- SUPPLIED PASSAGE -
--
Drawing by Leonardo da Vinci, c.1507–1510

The Study for the Virgin's Right Arm is a drawing by the Florentine painter Leonardo da Vinci that is kept at Windsor Castle in the United Kingdom. It is drawn in charcoal or black stone, grey chalk, ink, and white gouache highlights on red-tinted paper.

Probably created between 1507 and 1510, the drawing is a preparatory study for the draped arm of the Virgin Mary in the painting The Virgin and Child with Saint Anne in the Musée du Louvre. It belongs to a series of studies, most of which date from the beginning of the painting's creation in 1502–1503, each dedicated to one of its details.

The motif represents the artist's virtuosity, the result of years of technical research into materials and scientific research into light and shade, so that it appears both as a substantial improvement on the original motif and as evidence of the evolution of the painter's technical skills since his beginnings.
--
- PROVIDED DATA -
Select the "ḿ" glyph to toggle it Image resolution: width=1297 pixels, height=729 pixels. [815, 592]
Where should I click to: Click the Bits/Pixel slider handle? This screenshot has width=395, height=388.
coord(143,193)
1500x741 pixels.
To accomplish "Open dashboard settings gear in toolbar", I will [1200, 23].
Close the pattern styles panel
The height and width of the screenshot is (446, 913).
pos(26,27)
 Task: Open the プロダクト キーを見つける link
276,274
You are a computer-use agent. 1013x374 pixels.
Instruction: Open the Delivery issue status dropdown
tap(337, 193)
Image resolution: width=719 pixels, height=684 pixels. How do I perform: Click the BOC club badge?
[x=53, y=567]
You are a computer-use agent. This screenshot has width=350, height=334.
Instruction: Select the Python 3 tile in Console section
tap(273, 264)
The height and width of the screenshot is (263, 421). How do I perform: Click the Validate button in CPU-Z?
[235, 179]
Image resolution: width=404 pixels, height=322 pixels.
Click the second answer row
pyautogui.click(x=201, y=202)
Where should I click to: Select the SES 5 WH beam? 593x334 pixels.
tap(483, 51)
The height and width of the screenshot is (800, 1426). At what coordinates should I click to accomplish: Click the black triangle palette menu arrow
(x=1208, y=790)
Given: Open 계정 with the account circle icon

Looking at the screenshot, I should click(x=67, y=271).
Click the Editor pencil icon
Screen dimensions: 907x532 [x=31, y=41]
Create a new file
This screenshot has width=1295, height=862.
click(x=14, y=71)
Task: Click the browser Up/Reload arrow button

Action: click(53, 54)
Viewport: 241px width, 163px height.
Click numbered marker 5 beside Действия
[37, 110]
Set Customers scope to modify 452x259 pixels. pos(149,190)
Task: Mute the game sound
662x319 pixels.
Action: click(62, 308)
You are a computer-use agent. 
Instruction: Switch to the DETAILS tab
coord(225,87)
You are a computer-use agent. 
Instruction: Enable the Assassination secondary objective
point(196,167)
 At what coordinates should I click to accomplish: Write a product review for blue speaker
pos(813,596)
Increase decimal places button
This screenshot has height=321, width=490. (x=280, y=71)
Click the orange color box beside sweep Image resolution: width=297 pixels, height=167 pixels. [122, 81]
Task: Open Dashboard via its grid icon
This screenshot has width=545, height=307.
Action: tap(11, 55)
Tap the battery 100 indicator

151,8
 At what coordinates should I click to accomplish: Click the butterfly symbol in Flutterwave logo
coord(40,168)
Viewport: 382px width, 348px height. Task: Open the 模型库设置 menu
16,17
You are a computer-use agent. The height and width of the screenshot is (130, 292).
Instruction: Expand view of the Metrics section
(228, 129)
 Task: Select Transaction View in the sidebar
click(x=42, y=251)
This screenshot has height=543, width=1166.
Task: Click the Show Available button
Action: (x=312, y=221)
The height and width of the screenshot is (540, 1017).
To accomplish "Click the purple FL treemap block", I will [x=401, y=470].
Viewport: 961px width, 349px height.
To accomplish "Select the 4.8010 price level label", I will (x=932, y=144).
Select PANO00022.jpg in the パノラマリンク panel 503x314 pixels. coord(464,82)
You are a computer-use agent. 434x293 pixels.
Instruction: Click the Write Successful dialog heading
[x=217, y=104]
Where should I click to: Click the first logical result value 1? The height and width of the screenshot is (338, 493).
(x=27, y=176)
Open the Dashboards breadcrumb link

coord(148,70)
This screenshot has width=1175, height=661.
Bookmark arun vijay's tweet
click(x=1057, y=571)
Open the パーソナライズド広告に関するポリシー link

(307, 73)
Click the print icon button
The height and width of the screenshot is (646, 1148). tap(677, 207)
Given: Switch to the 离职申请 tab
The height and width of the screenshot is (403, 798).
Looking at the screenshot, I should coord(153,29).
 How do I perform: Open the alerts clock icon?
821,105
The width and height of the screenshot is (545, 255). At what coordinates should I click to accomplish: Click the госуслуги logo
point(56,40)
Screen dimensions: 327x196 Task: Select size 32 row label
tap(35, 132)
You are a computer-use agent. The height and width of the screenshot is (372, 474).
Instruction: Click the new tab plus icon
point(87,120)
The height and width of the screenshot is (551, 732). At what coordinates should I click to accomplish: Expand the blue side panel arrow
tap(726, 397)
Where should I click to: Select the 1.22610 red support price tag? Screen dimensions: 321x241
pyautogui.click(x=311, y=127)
--
- EXERCISE 1 -
According to the passage on Leonardo's study of the Virgin's arm, where is the drawing kept?
- EXERCISE 2 -
From the passage on Leonardo's study of the Virgin's arm, copy out word for word everything from "The motif represents" down to "since his beginnings.".

- EXERCISE RESPONSE 1 -
It is kept at Windsor Castle in the United Kingdom.

- EXERCISE RESPONSE 2 -
The motif represents the artist's virtuosity, the result of years of technical research into materials and scientific research into light and shade, so that it appears both as a substantial improvement on the original motif and as evidence of the evolution of the painter's technical skills since his beginnings.